Some refer to this procedure as receiving a super probiotic. I refer to it as saving my life. Within 3 days my body returned to a new state of normal. The cliff had recked havoc on my intestines causing such damage. But my body was able to come back. 3 days later the diarrhea stopped. I only had to use the bathroom maybe a half dozen times a day and over the course of the next 2 months that slowly went down as well. No longer on antibiotics at all. It saved my life. Who thought the term "eat shit" really could save someone's life!! I have two words for anyone who ever gets c-diff. STOOL TRANSPLANT! Don't waste your time on these crazy drugs. My fears of giving it to someone. Now I know, not relevant unless that person has a weak immune system and is on antibiotics. Let me explain why..... A small amount of healthy poop can kill cdiff (hence the stool transplant) so my family had nothing to worry about. They all had healthy guts with healthy poop. If c-diff got in their digestive tract somehow their body's bacteria would have killed it.

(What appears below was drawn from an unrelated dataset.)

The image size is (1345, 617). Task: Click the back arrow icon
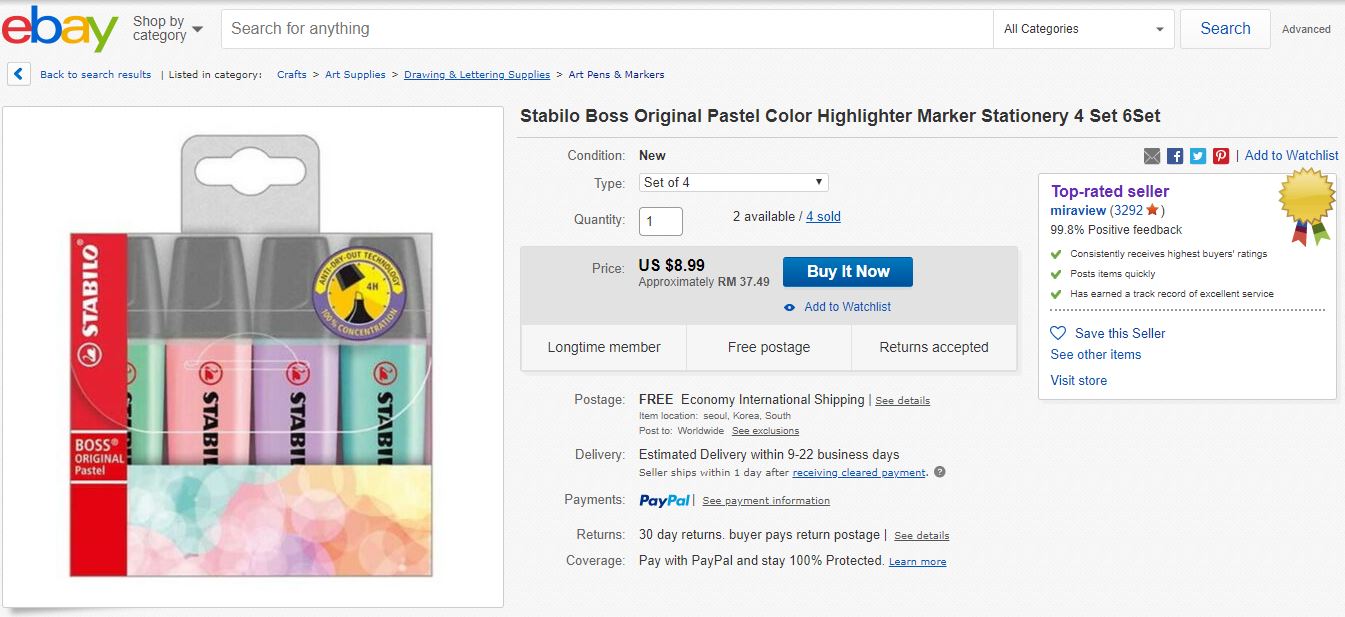point(18,74)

Again, the mental state and the things my brain went through during all this are far too intense for this story. I will save that for another time.
So here I am at the end of my story. What did I learn. "Shit happens!" and it happens when we least expect it. So live each day to the fullest. Love each day till you can't love anymore. None of us know when something might prevent us from living the life we know as normal. I'm lucky because I was to get better. My colon will never be the same but I'm better. Some people are not as lucky.